-- What to produce --
Copy verbatim the block of lines in the entries below whose first line contains "Image resolution: width=908" and whose last line contains "Given: Select the". Leave out all other lines.

-- Records provided --
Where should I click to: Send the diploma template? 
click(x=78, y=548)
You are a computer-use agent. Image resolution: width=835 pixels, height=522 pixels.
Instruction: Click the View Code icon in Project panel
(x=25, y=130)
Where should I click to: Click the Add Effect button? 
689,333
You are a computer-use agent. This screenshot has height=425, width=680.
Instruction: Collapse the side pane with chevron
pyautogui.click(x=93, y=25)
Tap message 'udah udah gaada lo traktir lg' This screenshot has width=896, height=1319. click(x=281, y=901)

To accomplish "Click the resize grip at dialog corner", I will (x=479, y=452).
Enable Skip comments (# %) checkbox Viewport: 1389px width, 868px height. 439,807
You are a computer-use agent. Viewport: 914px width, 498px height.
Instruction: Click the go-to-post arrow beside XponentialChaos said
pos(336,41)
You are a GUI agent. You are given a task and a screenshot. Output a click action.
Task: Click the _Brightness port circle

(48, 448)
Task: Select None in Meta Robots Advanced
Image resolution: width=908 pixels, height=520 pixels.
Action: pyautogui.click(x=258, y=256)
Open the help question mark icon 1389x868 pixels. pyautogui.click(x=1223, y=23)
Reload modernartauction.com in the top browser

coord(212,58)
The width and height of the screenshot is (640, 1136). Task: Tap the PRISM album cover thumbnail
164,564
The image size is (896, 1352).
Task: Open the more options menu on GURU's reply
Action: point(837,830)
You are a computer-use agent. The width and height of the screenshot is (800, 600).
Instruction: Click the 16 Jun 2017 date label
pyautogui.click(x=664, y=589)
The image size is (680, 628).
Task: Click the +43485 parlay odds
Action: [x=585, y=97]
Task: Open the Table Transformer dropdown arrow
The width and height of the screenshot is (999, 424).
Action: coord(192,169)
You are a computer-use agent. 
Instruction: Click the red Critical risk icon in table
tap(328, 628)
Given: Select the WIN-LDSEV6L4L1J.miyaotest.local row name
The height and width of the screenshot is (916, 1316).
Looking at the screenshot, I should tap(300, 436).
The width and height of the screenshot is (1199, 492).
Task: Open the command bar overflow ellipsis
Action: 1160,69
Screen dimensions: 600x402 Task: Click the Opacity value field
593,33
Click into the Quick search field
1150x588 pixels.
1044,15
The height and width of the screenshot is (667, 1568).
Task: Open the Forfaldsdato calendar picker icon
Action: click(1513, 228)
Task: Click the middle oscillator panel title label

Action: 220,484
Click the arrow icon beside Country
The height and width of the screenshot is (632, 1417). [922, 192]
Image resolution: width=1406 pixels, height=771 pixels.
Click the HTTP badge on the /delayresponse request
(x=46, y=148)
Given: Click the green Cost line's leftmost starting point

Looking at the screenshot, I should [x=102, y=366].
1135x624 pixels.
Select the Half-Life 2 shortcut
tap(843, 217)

-- Result below --
Image resolution: width=908 pixels, height=520 pixels.
Action: pyautogui.click(x=258, y=256)
Open the help question mark icon 1389x868 pixels. pyautogui.click(x=1223, y=23)
Reload modernartauction.com in the top browser

coord(212,58)
The width and height of the screenshot is (640, 1136). Task: Tap the PRISM album cover thumbnail
164,564
The image size is (896, 1352).
Task: Open the more options menu on GURU's reply
Action: point(837,830)
You are a computer-use agent. The width and height of the screenshot is (800, 600).
Instruction: Click the 16 Jun 2017 date label
pyautogui.click(x=664, y=589)
The image size is (680, 628).
Task: Click the +43485 parlay odds
Action: [x=585, y=97]
Task: Open the Table Transformer dropdown arrow
The width and height of the screenshot is (999, 424).
Action: coord(192,169)
You are a computer-use agent. 
Instruction: Click the red Critical risk icon in table
tap(328, 628)
Given: Select the WIN-LDSEV6L4L1J.miyaotest.local row name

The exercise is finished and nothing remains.